══ Input for this task ══

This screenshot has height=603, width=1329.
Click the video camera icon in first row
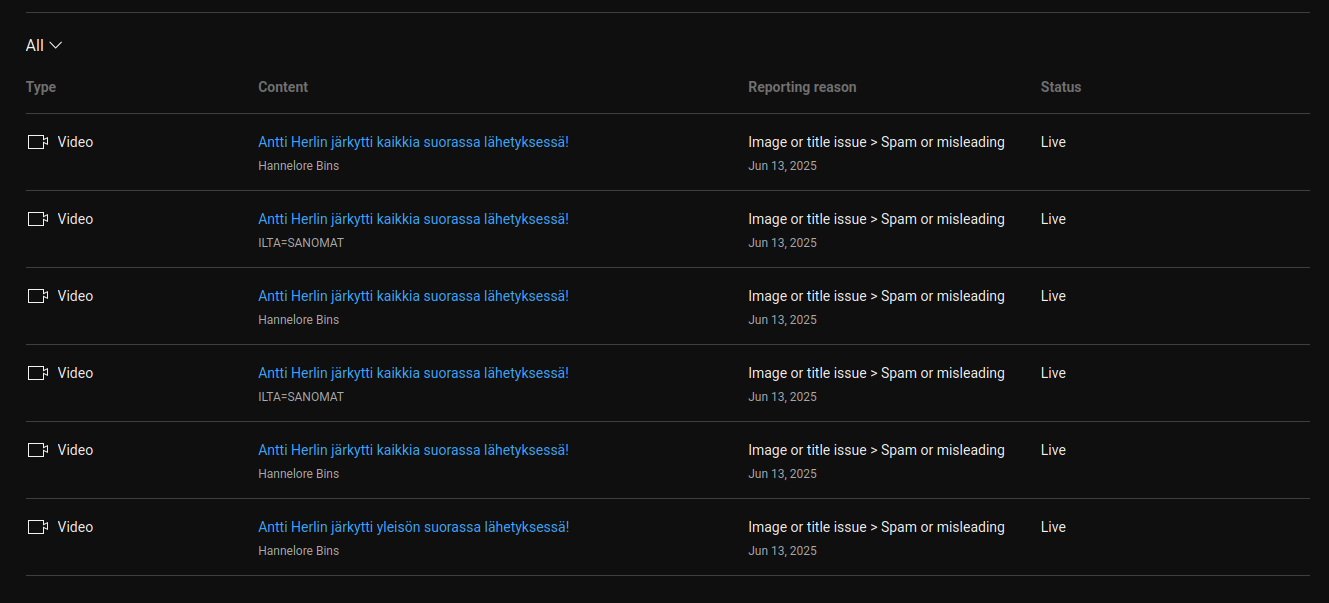coord(38,142)
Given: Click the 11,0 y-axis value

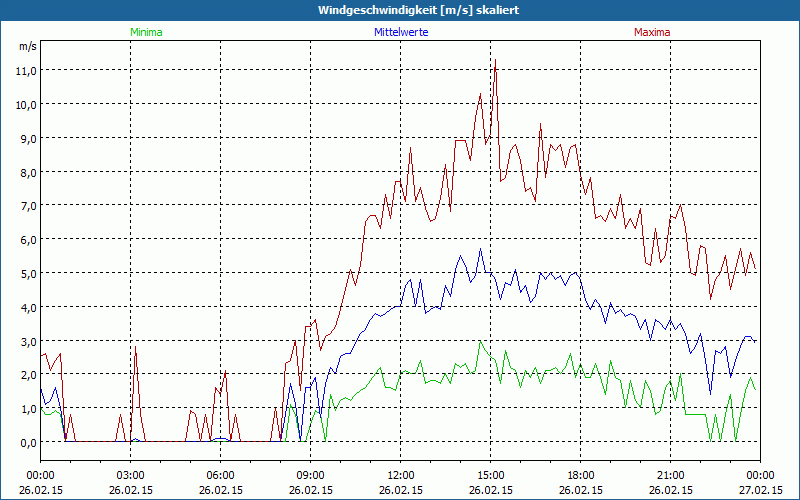Looking at the screenshot, I should click(x=25, y=70).
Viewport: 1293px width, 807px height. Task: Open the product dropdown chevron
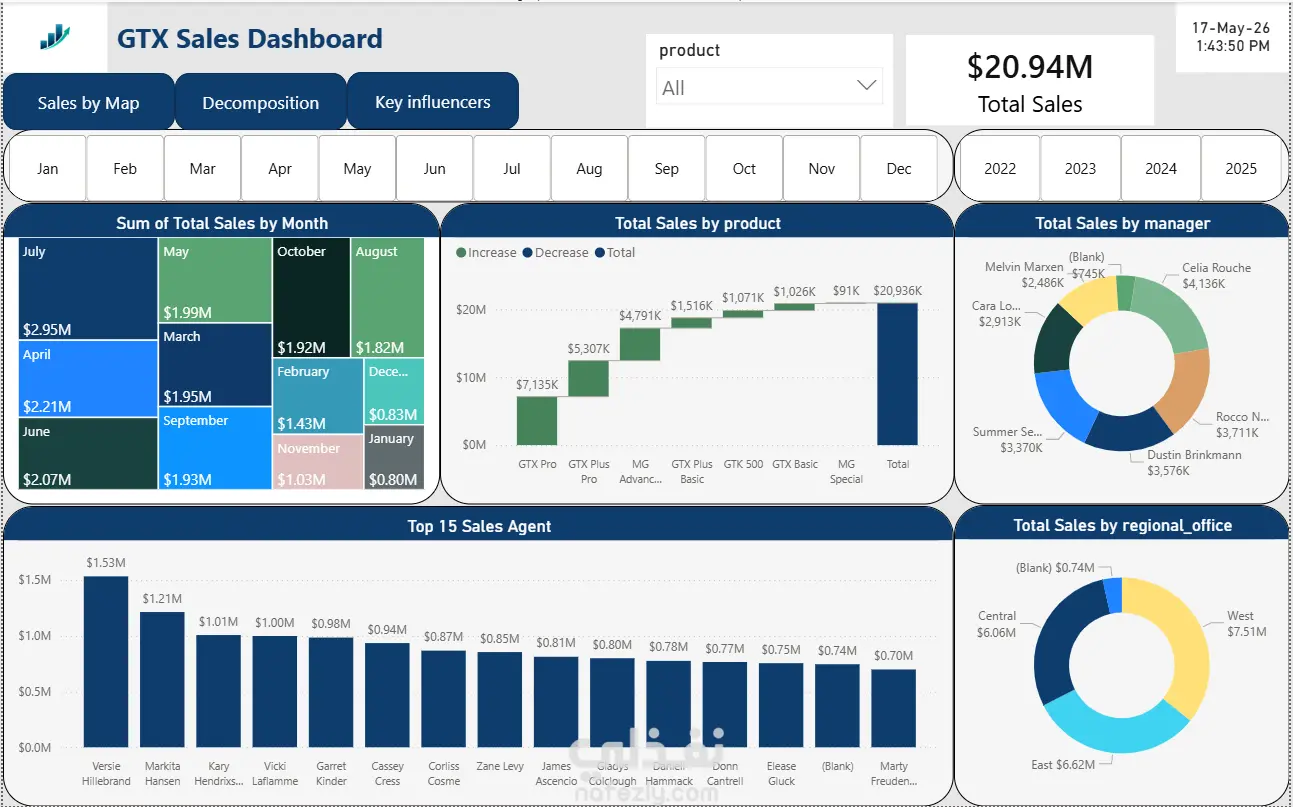coord(867,86)
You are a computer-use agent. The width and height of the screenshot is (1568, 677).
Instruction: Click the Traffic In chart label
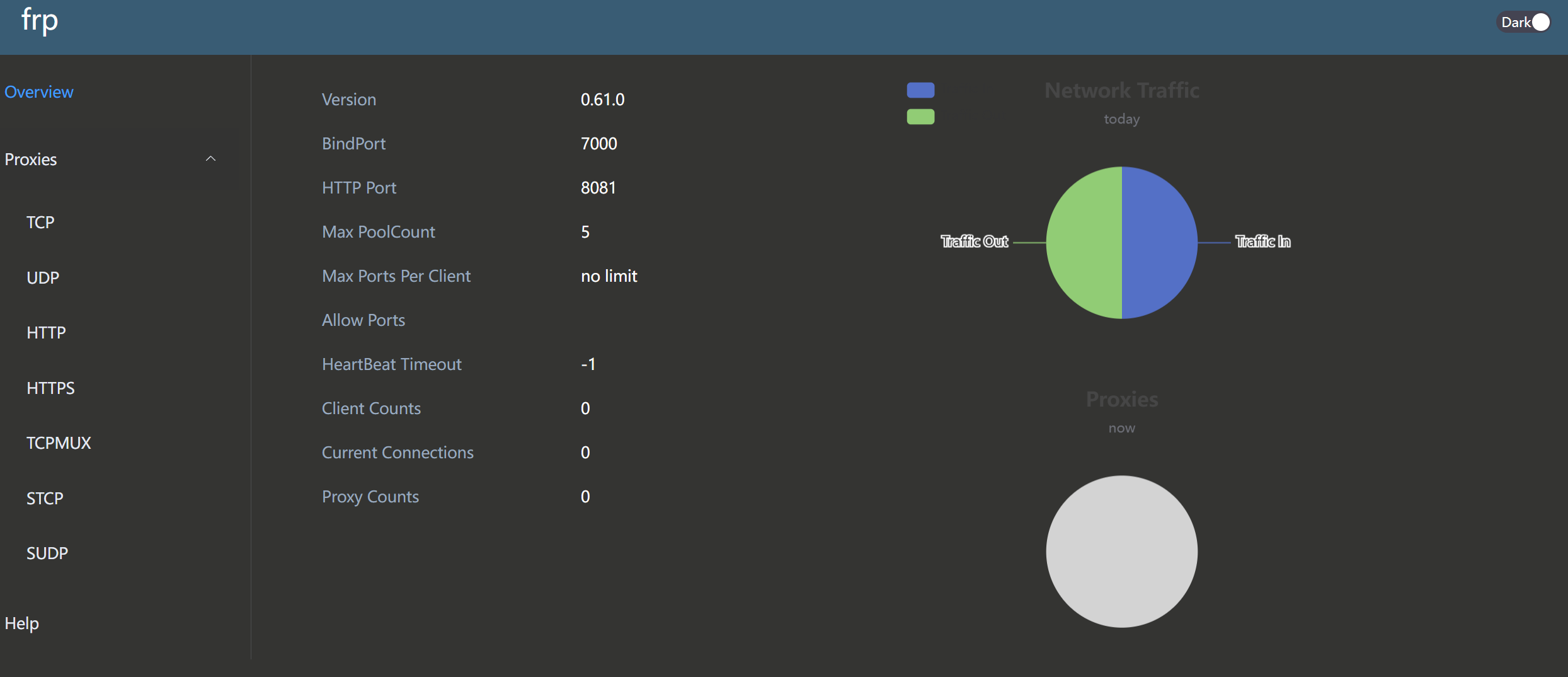[1262, 241]
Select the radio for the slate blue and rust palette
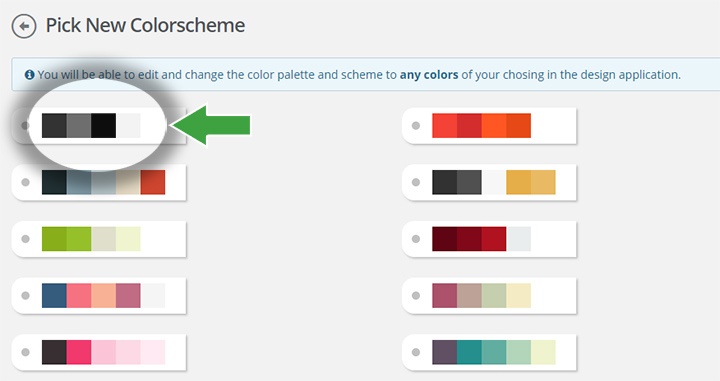720x381 pixels. click(x=25, y=182)
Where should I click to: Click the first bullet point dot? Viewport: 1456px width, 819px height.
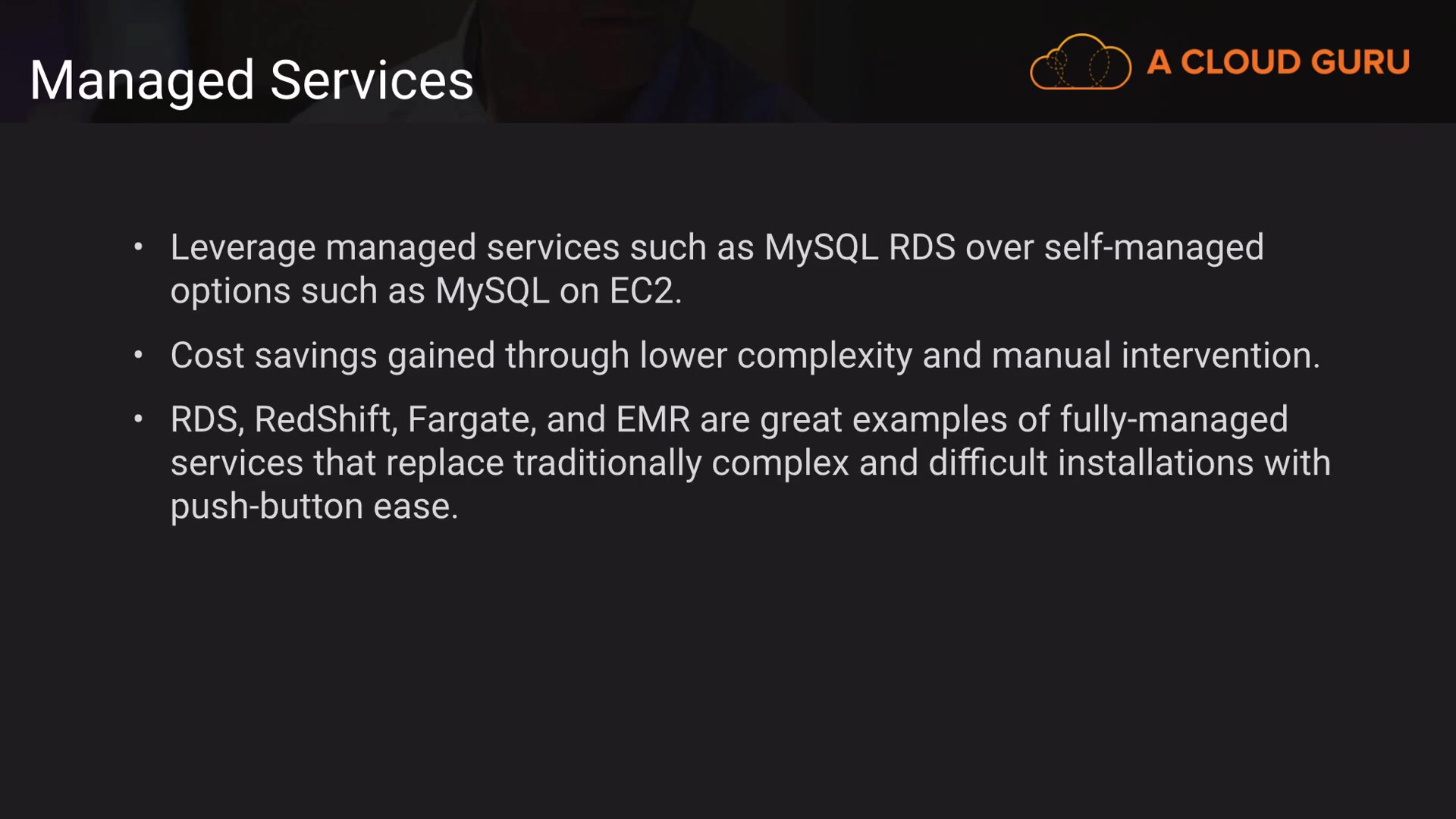click(138, 246)
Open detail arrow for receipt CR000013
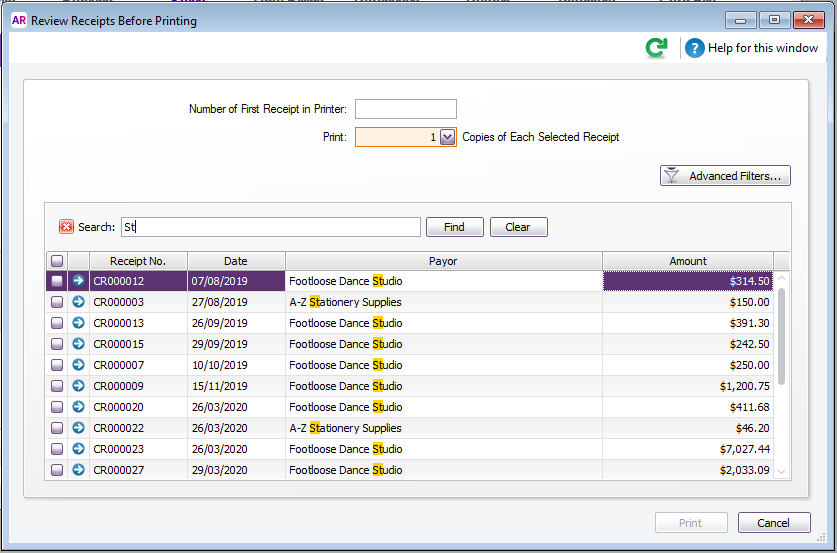The width and height of the screenshot is (837, 553). [x=78, y=323]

═══

Assigned task: Please reproduce the lines above from the one containing "Where should I" through the final line, exactly and inclusively, leaving out each picture.

Exercise output:
Where should I click to: Click the first bullet point dot? Viewport: 1456px width, 819px height.
click(138, 246)
Open detail arrow for receipt CR000013
The width and height of the screenshot is (837, 553). [x=78, y=323]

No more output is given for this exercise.